Les cendres volantes et le laitier de haut fourneau
En conditions de carbonatation atmosphérique, la profondeur de carbonatation augmente avec le taux de substitution du ciment Portland par des cendres volantes [94] [124]. D’après Khan & Lynsdale [124], qui ont réalisé des essais en carbonatation naturelle (2 ans, 20°C ± 3°C et 65 ± 5% d’HR), pour chaque augmentation de 10% du taux de substitution, la profondeur carbonatée augmente d’une épaisseur de l’ordre de 0,3 mm. Pour Parrott [125], qui a conduit des essais en carbonatation naturelle (18 mois à 20°C et 60% d’HR), la substitution d’une partie du clinker avec 19% ou plus de calcaire ou de laitier de haut fourneau augmente la profondeur de carbonatation. Par ailleurs, Ati [126] montre qu’à 50% de substitution, l’effet contraire se manifeste. Les profondeurs de carbonatation entre ciment Portland et ciment composé (taux de substitution par des cendres volantes de 50%) sont alors comparables. Ces travaux vont également à l’encontre des résultats de Sisomphon et Franke [127] pour qui des bétons à 25% et 50% de substitution de cendres volantes se carbonatent, en conditions accélérées ou naturelles, plus rapidement qu’un béton au ciment Portland. Ainsi, les valeurs des taux de substitution à partir desquelles l’effet du laitier de haut fourneau devient significatif restent controversées.
Carbonatation
Les essais de carbonatation accélérée sont réalisés dans les conditions environnementales suivantes :
– 25°C et 55% d’HR. Selon plusieurs auteurs [114] [86] [98], la vitesse de carbonatation est maximale aux HR intermédiaires (i.e. assez élevées pour permettre les réactions en solution et suffisamment faibles pour ne pas freiner la diffusion du CO2).
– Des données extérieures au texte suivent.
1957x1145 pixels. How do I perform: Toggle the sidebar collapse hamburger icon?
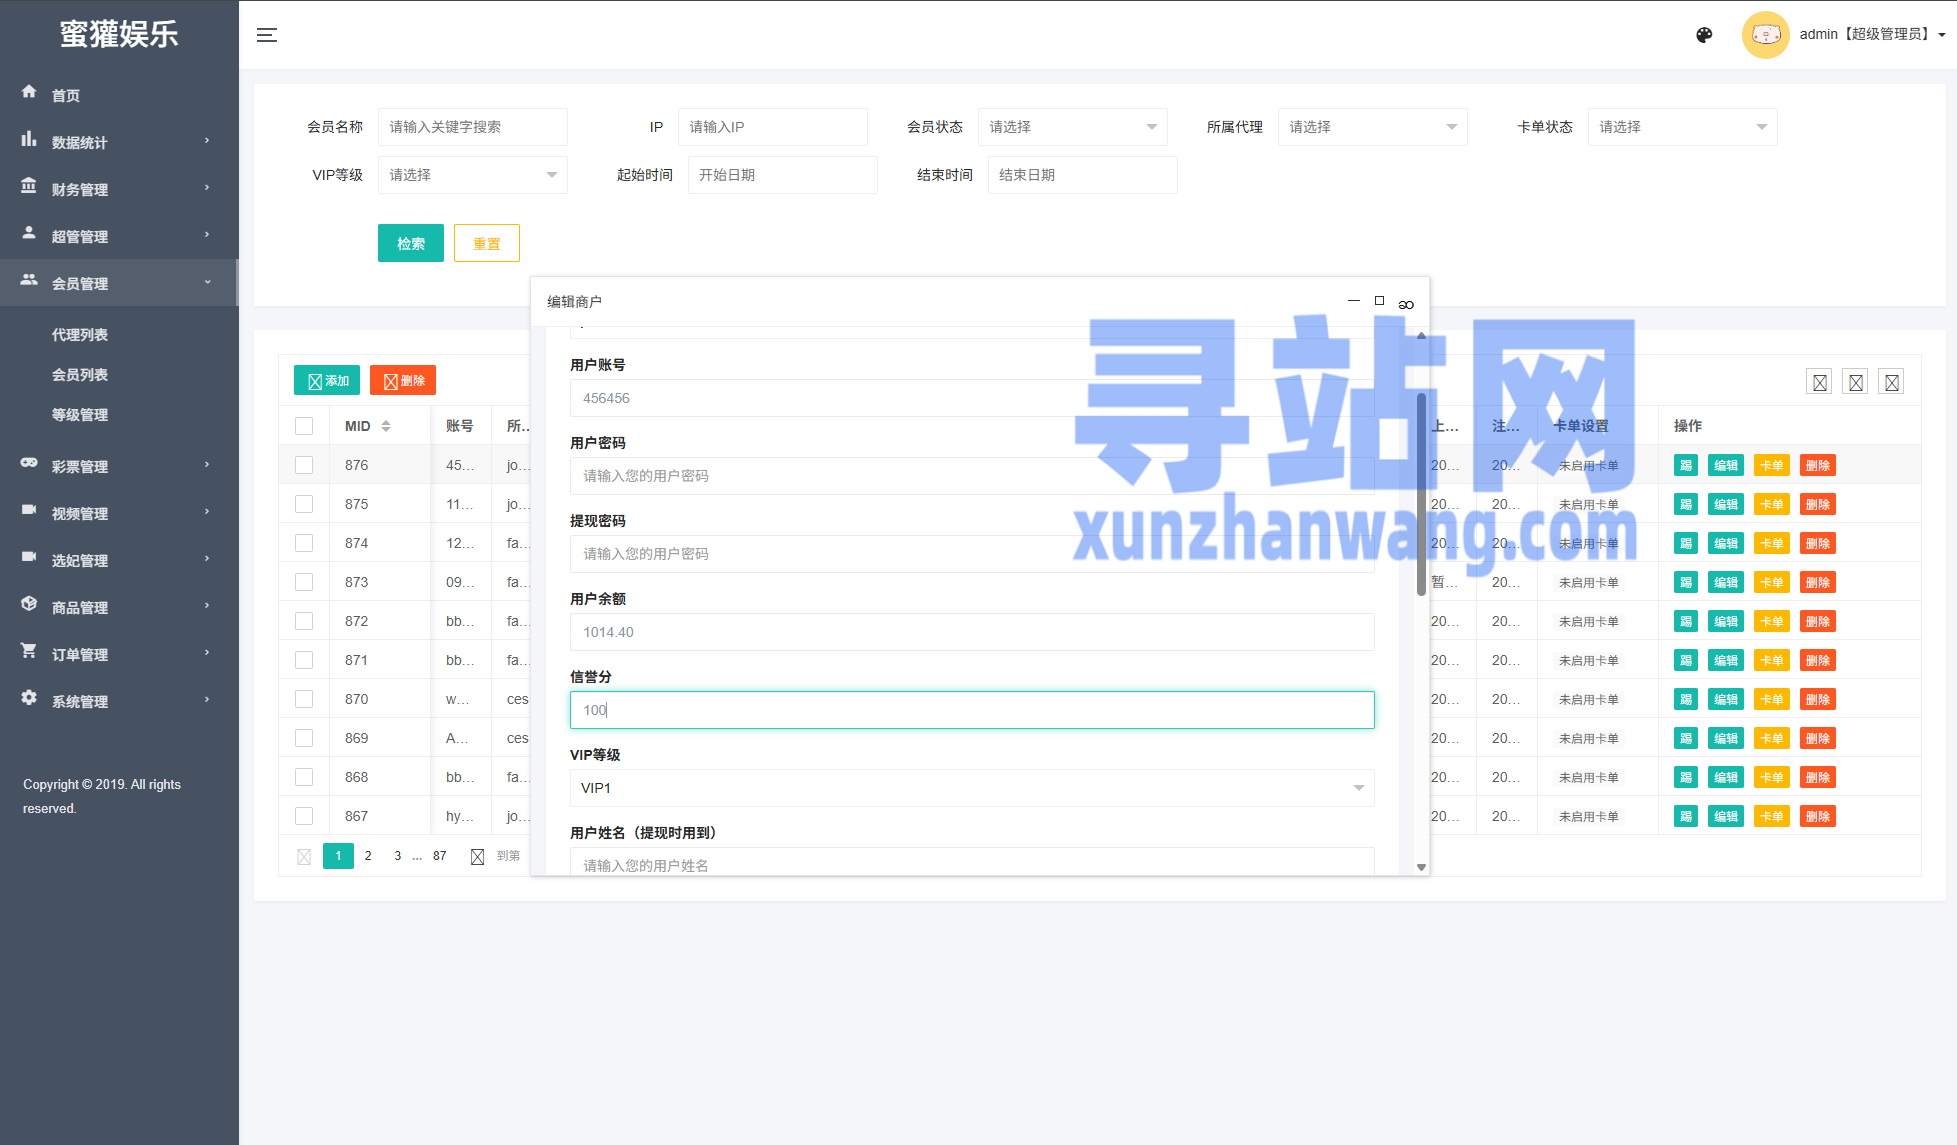(x=266, y=35)
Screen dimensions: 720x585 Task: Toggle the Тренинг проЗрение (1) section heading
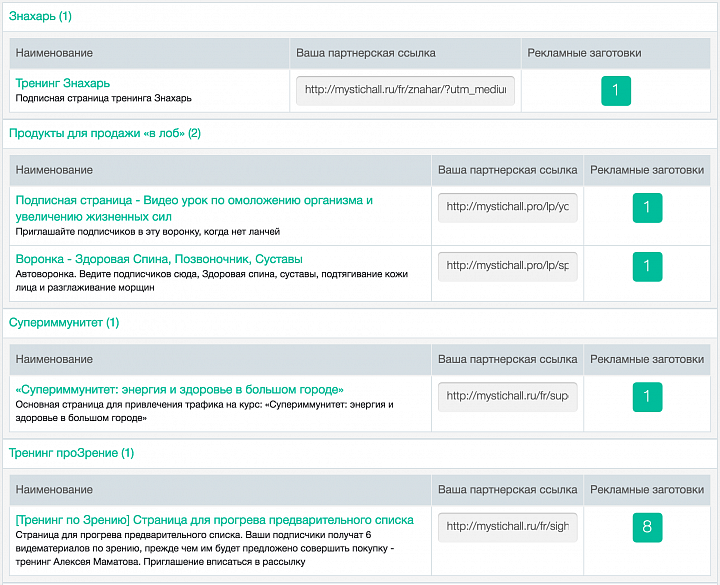click(x=71, y=453)
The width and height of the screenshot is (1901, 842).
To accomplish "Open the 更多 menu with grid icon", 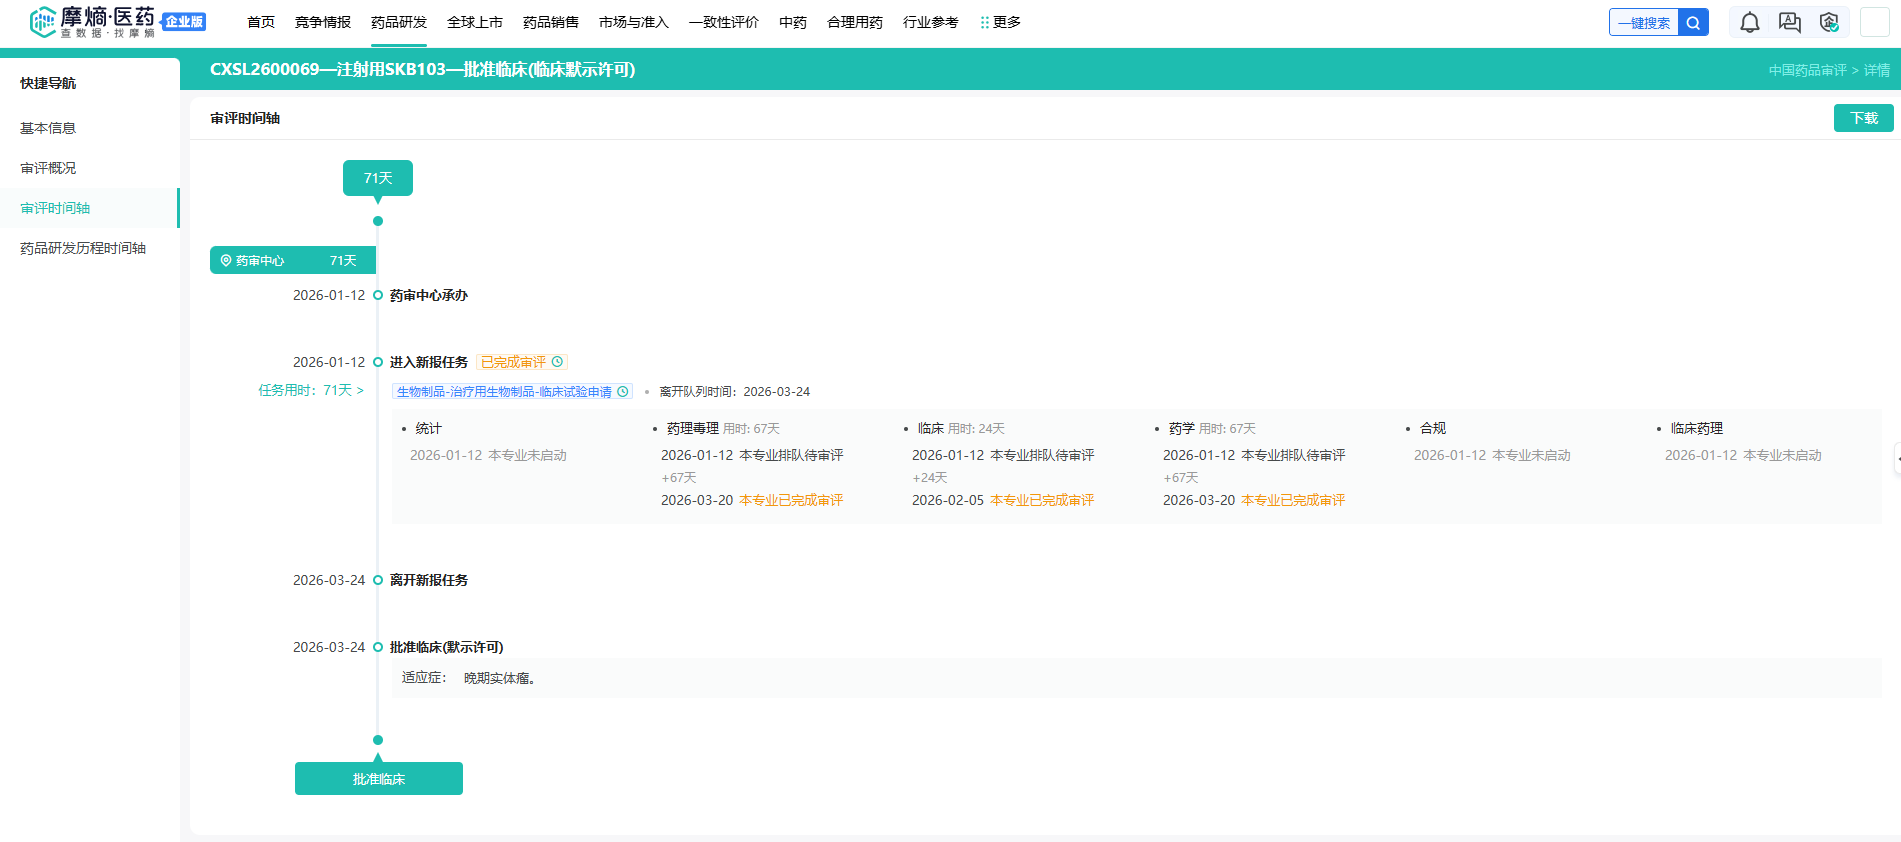I will coord(1000,22).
– 3% de CO2 (PCO2 = 3 kPa). Précisions que, par le passé, les essais de carbonatation accélérées étaient réalisés à une teneur en CO2 élevée (50%) [205] [206] [207]. Ce taux présentait l’avantage d’essais beaucoup plus rapides. Cependant, il s’avère qu’une teneur en CO2 supérieure à 3% induit des modifications minéralogiques importantes, notamment au niveau de la minéralogie des C-S-H [111]. La microstructure et, par conséquent, les propriétés de transport, sont modifiées et la représentativité de la carbonatation naturelle n’est plus assurée (voir Chapitre 1 Etat de l’art, §2.6.1). Dans ce contexte, une teneur en CO2 de 3% semble offrir un compromis entre représentativité de la carbonatation atmosphérique et durées de carbonatation raisonnables. Le dispositif de carbonatation accélérée du LECBA [4], utilisé à cet effet, est constitué de deux organes majeurs (Figure 42) :
une enceinte climatique (la même que celle utilisée lors du conditionnement hydrique) où l’HR et la température sont mesurées et contrôlées en continu,
une armoire de « contrôle/régulation » permettant de mesurer en continu la teneur en CO2 dans l’enceinte (mesure par absorption du rayonnement infrarouge) et d’injecter du CO2 à chaque fois que la teneur dans l’enceinte devient inférieure à la consigne. Les écart-types de l’HR et de la température mesurés par Drouet [4] sont respectivement de 0,2% et 0,05°C. L’écart-type du taux de CO2 est de 0,5% sur une plage de fonctionnement allant de 0 à 100%. Dans notre cas et, après adaptation du système de contrôle, le CO2 est injecté sur une gamme 0-20% de la pleine échelle, l’écart-type correspondant est de 0,1%.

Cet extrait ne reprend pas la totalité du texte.